__WHAT YOU SHOULD DO__
Copy out the lines below word for word, beginning at the line that contains "You are a computer-use agent. This" and stopping after the line that contains "point(487,208)".

__TASK INPUTS__
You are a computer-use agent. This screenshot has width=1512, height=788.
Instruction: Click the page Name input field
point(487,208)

--

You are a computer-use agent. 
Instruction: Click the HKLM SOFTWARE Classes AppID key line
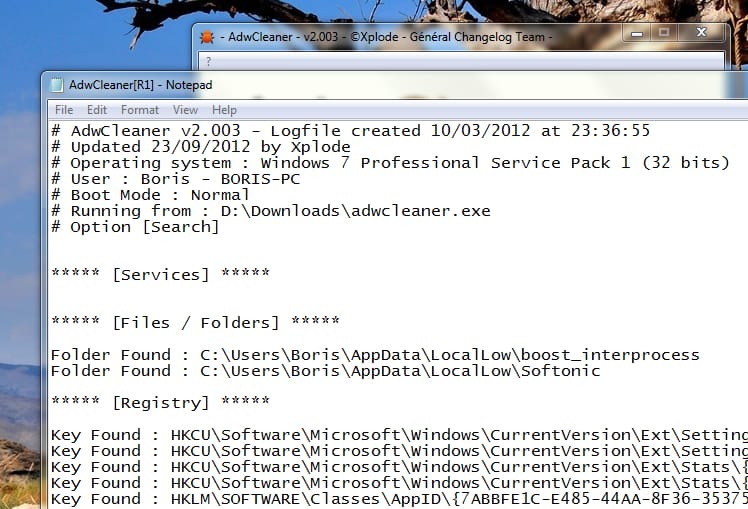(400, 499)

__COMPLETED TASK__
You are a computer-use agent. This screenshot has width=1512, height=788.
Instruction: Click the page Name input field
point(487,208)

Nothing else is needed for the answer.